- Your assignment:
Print out the data below. Do not alter a single line.

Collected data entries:
-- -- --
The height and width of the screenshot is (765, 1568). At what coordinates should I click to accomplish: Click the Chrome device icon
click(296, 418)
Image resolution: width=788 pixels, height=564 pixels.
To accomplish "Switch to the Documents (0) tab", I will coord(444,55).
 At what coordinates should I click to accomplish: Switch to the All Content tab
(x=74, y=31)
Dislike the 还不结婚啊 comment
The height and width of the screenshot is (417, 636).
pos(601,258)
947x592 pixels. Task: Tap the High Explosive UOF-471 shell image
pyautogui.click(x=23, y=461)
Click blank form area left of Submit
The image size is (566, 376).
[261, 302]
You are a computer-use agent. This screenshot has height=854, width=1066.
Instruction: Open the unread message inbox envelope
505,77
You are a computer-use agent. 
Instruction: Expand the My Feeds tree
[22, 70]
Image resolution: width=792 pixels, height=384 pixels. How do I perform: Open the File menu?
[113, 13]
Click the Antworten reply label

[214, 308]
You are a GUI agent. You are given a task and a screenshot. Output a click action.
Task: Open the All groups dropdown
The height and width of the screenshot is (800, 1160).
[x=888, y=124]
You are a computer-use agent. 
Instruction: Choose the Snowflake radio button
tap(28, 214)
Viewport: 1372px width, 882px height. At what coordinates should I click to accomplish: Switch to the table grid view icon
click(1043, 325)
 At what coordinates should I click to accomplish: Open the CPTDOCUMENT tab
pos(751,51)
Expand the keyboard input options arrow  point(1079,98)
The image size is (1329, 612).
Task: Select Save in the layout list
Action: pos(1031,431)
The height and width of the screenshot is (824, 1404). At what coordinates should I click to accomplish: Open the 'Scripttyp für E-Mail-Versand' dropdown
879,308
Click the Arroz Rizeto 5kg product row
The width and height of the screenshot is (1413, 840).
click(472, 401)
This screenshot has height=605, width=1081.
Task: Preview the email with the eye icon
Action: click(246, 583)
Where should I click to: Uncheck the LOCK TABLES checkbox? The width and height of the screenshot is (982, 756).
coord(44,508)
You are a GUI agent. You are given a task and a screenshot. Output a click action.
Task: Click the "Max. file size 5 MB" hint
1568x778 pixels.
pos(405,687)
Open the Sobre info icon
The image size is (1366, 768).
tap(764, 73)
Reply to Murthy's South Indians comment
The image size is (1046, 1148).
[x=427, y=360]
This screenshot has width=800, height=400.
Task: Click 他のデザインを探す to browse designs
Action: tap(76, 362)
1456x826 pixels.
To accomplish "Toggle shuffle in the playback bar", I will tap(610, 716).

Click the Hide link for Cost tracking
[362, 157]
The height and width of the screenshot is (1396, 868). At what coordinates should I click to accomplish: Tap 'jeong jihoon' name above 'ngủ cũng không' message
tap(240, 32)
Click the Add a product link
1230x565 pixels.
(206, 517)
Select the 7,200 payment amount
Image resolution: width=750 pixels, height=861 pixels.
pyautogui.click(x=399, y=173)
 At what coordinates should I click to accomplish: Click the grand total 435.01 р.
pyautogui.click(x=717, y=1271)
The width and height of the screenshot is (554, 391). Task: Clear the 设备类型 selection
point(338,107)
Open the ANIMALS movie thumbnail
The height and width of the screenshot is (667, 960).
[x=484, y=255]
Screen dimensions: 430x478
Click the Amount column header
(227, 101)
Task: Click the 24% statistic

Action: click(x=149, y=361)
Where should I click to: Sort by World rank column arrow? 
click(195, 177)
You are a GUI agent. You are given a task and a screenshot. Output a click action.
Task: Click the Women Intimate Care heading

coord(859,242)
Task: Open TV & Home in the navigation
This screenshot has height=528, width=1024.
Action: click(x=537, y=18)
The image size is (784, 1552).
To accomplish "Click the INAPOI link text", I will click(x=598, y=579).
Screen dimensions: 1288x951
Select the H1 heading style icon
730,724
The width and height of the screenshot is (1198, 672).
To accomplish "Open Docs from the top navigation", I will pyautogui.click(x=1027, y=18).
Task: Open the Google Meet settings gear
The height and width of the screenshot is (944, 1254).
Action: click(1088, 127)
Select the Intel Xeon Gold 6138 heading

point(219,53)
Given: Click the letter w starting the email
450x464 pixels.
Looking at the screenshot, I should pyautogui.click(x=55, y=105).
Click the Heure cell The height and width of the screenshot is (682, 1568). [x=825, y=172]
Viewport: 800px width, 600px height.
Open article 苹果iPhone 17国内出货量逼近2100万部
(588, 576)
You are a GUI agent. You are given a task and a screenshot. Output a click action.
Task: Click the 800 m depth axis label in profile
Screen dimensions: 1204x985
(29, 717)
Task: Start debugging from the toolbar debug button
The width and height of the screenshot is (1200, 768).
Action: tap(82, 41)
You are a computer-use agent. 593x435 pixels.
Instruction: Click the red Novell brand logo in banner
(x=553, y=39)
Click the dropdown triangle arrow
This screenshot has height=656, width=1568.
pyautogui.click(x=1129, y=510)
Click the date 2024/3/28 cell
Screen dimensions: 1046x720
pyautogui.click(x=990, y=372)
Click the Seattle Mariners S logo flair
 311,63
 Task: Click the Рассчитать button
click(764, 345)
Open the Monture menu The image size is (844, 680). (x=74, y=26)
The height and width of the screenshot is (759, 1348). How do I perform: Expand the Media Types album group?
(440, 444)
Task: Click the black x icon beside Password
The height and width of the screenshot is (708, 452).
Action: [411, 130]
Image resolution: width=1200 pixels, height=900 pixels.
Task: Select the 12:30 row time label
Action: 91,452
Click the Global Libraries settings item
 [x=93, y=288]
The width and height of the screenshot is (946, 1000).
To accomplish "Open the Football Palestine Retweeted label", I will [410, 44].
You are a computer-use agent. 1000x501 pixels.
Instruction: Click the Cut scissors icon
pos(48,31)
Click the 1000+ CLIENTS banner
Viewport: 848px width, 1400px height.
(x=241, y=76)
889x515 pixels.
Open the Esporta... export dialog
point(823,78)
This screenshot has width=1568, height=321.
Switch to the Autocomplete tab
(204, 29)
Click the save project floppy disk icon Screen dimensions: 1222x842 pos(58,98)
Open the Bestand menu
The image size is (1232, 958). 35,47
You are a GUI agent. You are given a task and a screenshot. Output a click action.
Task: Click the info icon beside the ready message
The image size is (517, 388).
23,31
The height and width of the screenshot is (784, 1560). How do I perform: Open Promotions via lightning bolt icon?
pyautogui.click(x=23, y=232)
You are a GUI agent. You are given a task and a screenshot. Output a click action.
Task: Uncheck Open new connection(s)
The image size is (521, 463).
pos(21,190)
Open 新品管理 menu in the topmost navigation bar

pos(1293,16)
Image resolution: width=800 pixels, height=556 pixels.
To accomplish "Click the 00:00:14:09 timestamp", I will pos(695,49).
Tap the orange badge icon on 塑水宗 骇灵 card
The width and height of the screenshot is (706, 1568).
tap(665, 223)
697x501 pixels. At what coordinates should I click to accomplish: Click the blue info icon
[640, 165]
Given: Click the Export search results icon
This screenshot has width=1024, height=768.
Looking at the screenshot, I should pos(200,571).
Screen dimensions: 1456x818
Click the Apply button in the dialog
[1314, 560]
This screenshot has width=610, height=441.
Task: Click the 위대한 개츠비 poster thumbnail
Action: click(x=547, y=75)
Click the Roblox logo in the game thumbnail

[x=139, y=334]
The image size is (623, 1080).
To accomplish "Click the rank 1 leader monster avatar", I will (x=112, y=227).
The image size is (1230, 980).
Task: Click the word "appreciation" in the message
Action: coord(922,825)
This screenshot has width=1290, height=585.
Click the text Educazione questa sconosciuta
-- -- --
- Your response:
The height and width of the screenshot is (765, 1568). At what coordinates should I click to accomplish: Click the Chrome device icon
click(296, 418)
Image resolution: width=788 pixels, height=564 pixels.
To accomplish "Switch to the Documents (0) tab", I will coord(444,55).
 At what coordinates should I click to accomplish: Switch to the All Content tab
(x=74, y=31)
Dislike the 还不结婚啊 comment
The height and width of the screenshot is (417, 636).
pos(601,258)
947x592 pixels. Task: Tap the High Explosive UOF-471 shell image
pyautogui.click(x=23, y=461)
Click blank form area left of Submit
The image size is (566, 376).
[261, 302]
You are a computer-use agent. This screenshot has height=854, width=1066.
Instruction: Open the unread message inbox envelope
505,77
You are a computer-use agent. 
Instruction: Expand the My Feeds tree
[22, 70]
Image resolution: width=792 pixels, height=384 pixels. How do I perform: Open the File menu?
[113, 13]
Click the Antworten reply label

[214, 308]
You are a GUI agent. You are given a task and a screenshot. Output a click action.
Task: Open the All groups dropdown
The height and width of the screenshot is (800, 1160).
[x=888, y=124]
You are a computer-use agent. 
Instruction: Choose the Snowflake radio button
tap(28, 214)
Viewport: 1372px width, 882px height. At what coordinates should I click to accomplish: Switch to the table grid view icon
click(1043, 325)
 At what coordinates should I click to accomplish: Open the CPTDOCUMENT tab
pos(751,51)
Expand the keyboard input options arrow  point(1079,98)
The image size is (1329, 612).
Task: Select Save in the layout list
Action: pos(1031,431)
The height and width of the screenshot is (824, 1404). At what coordinates should I click to accomplish: Open the 'Scripttyp für E-Mail-Versand' dropdown
879,308
Click the Arroz Rizeto 5kg product row
The width and height of the screenshot is (1413, 840).
click(472, 401)
This screenshot has height=605, width=1081.
Task: Preview the email with the eye icon
Action: click(246, 583)
Where should I click to: Uncheck the LOCK TABLES checkbox? The width and height of the screenshot is (982, 756).
coord(44,508)
You are a GUI agent. You are given a task and a screenshot. Output a click action.
Task: Click the "Max. file size 5 MB" hint
1568x778 pixels.
pos(405,687)
Open the Sobre info icon
The image size is (1366, 768).
tap(764, 73)
Reply to Murthy's South Indians comment
The image size is (1046, 1148).
[x=427, y=360]
This screenshot has width=800, height=400.
Task: Click 他のデザインを探す to browse designs
Action: tap(76, 362)
1456x826 pixels.
To accomplish "Toggle shuffle in the playback bar", I will tap(610, 716).

Click the Hide link for Cost tracking
[362, 157]
The height and width of the screenshot is (1396, 868). At what coordinates should I click to accomplish: Tap 'jeong jihoon' name above 'ngủ cũng không' message
tap(240, 32)
Click the Add a product link
1230x565 pixels.
(206, 517)
Select the 7,200 payment amount
Image resolution: width=750 pixels, height=861 pixels.
pyautogui.click(x=399, y=173)
 At what coordinates should I click to accomplish: Click the grand total 435.01 р.
pyautogui.click(x=717, y=1271)
The width and height of the screenshot is (554, 391). Task: Clear the 设备类型 selection
point(338,107)
Open the ANIMALS movie thumbnail
The height and width of the screenshot is (667, 960).
[x=484, y=255]
Screen dimensions: 430x478
Click the Amount column header
(227, 101)
Task: Click the 24% statistic

Action: click(x=149, y=361)
Where should I click to: Sort by World rank column arrow? 
click(195, 177)
You are a GUI agent. You are given a task and a screenshot. Output a click action.
Task: Click the Women Intimate Care heading

coord(859,242)
Task: Open TV & Home in the navigation
This screenshot has height=528, width=1024.
Action: click(x=537, y=18)
The image size is (784, 1552).
To accomplish "Click the INAPOI link text", I will click(x=598, y=579).
Screen dimensions: 1288x951
Select the H1 heading style icon
730,724
The width and height of the screenshot is (1198, 672).
To accomplish "Open Docs from the top navigation", I will pyautogui.click(x=1027, y=18).
Task: Open the Google Meet settings gear
The height and width of the screenshot is (944, 1254).
Action: click(1088, 127)
Select the Intel Xeon Gold 6138 heading

point(219,53)
Given: Click the letter w starting the email
450x464 pixels.
Looking at the screenshot, I should pyautogui.click(x=55, y=105).
Click the Heure cell The height and width of the screenshot is (682, 1568). [x=825, y=172]
Viewport: 800px width, 600px height.
Open article 苹果iPhone 17国内出货量逼近2100万部
(588, 576)
You are a GUI agent. You are given a task and a screenshot. Output a click action.
Task: Click the 800 m depth axis label in profile
Screen dimensions: 1204x985
(29, 717)
Task: Start debugging from the toolbar debug button
The width and height of the screenshot is (1200, 768).
Action: tap(82, 41)
You are a computer-use agent. 593x435 pixels.
Instruction: Click the red Novell brand logo in banner
(x=553, y=39)
Click the dropdown triangle arrow
This screenshot has height=656, width=1568.
pyautogui.click(x=1129, y=510)
Click the date 2024/3/28 cell
Screen dimensions: 1046x720
pyautogui.click(x=990, y=372)
Click the Seattle Mariners S logo flair
 311,63
 Task: Click the Рассчитать button
click(764, 345)
Open the Monture menu The image size is (844, 680). (x=74, y=26)
The height and width of the screenshot is (759, 1348). How do I perform: Expand the Media Types album group?
(440, 444)
Task: Click the black x icon beside Password
The height and width of the screenshot is (708, 452).
Action: [411, 130]
Image resolution: width=1200 pixels, height=900 pixels.
Task: Select the 12:30 row time label
Action: 91,452
Click the Global Libraries settings item
 [x=93, y=288]
The width and height of the screenshot is (946, 1000).
To accomplish "Open the Football Palestine Retweeted label", I will [410, 44].
You are a computer-use agent. 1000x501 pixels.
Instruction: Click the Cut scissors icon
pos(48,31)
Click the 1000+ CLIENTS banner
Viewport: 848px width, 1400px height.
(x=241, y=76)
889x515 pixels.
Open the Esporta... export dialog
point(823,78)
This screenshot has width=1568, height=321.
Switch to the Autocomplete tab
(204, 29)
Click the save project floppy disk icon Screen dimensions: 1222x842 pos(58,98)
Open the Bestand menu
The image size is (1232, 958). 35,47
You are a GUI agent. You are given a task and a screenshot. Output a click action.
Task: Click the info icon beside the ready message
The image size is (517, 388).
23,31
The height and width of the screenshot is (784, 1560). How do I perform: Open Promotions via lightning bolt icon?
pyautogui.click(x=23, y=232)
You are a GUI agent. You are given a task and a screenshot. Output a click action.
Task: Uncheck Open new connection(s)
The image size is (521, 463).
pos(21,190)
Open 新品管理 menu in the topmost navigation bar

pos(1293,16)
Image resolution: width=800 pixels, height=556 pixels.
To accomplish "Click the 00:00:14:09 timestamp", I will pos(695,49).
Tap the orange badge icon on 塑水宗 骇灵 card
The width and height of the screenshot is (706, 1568).
tap(665, 223)
697x501 pixels. At what coordinates should I click to accomplish: Click the blue info icon
[640, 165]
Given: Click the Export search results icon
This screenshot has width=1024, height=768.
Looking at the screenshot, I should pos(200,571).
Screen dimensions: 1456x818
Click the Apply button in the dialog
[1314, 560]
This screenshot has width=610, height=441.
Task: Click the 위대한 개츠비 poster thumbnail
Action: click(x=547, y=75)
Click the Roblox logo in the game thumbnail

[x=139, y=334]
The image size is (623, 1080).
To accomplish "Click the rank 1 leader monster avatar", I will (x=112, y=227).
The image size is (1230, 980).
Task: Click the word "appreciation" in the message
Action: coord(922,825)
This screenshot has width=1290, height=585.
Click the text Educazione questa sconosciuta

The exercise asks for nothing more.